Author: Andrew 2015-12-19 17:46:02
Published on: 2015-12-19T17:46:02+00:00
In a discussion on the bitcoin-dev mailing list, Pieter Wuille raised concerns about the risk of an old full node wallet accepting a transaction that is invalid to the new rules. However, Jonathan Toomim argued that this would not be a problem as the receiver wallet chooses what address/script to accept coins on and would upgrade to the new softfork rules before creating an address that depends on the softfork's features. To illustrate the issue further, Mallory wants to defraud Bob with a 1 BTC payment for some beer.
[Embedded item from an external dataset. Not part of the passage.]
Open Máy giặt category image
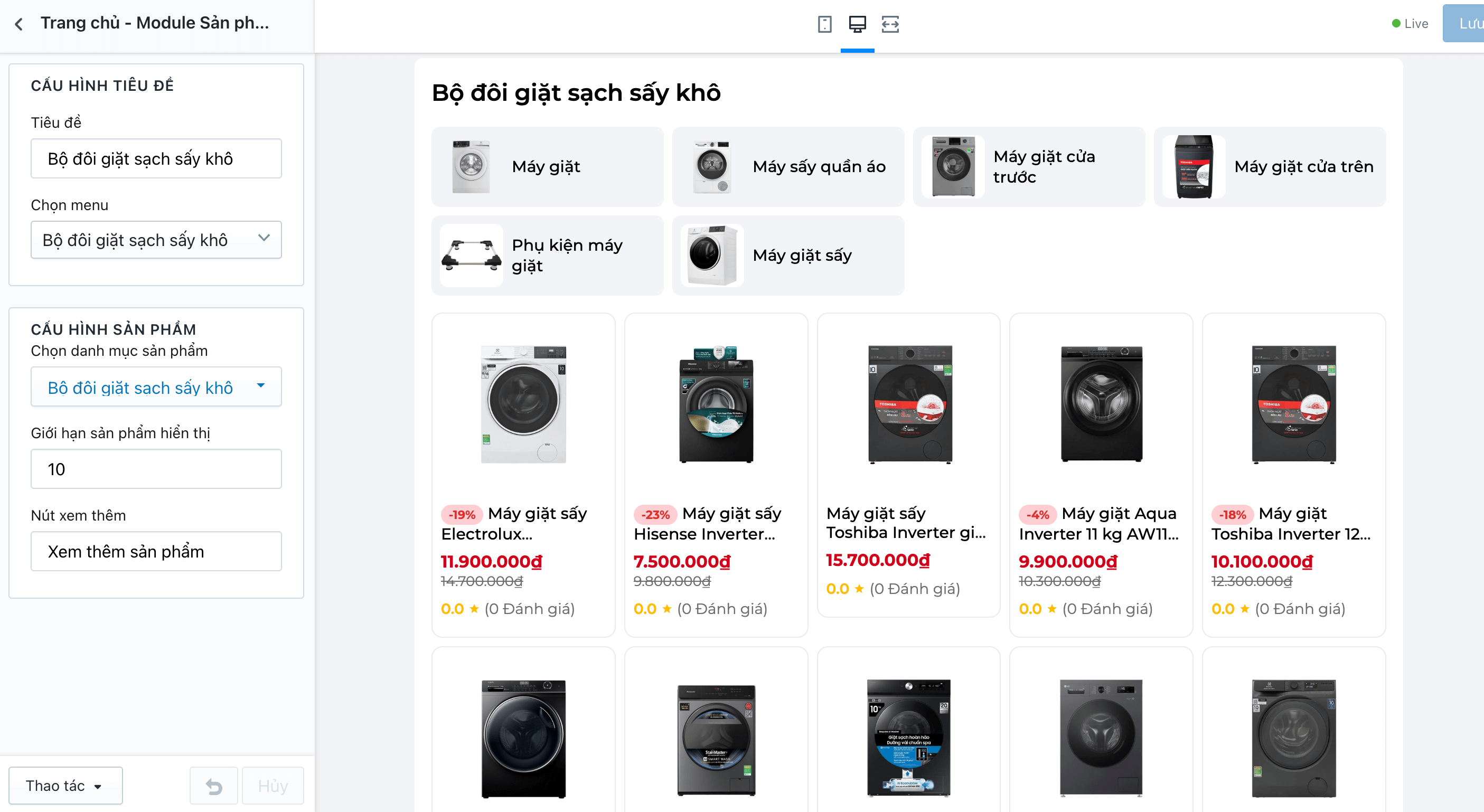click(x=471, y=166)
Bob runs the old rules and creates a p2pkh address for Mallory to use. Mallory then creates an invalid SegWit transaction that Bob cannot properly validate and that pays into one of Mallory's wallets. Mallory immediately spends the unconfirmed transaction into Bob's address resulting in a valid-looking transaction chain, which is not actually valid. However, if Bob is fully validating, he should see that Mallory's signature is not on a transaction with his address.The scenario also involves Clueless Carol, one of the 4.9% of miners who forgot to upgrade her mining node. Carol sees that Mallory included an enormous fee in his transactions and makes sure to include both transactions in her block. As a result, Mallory gets free beer.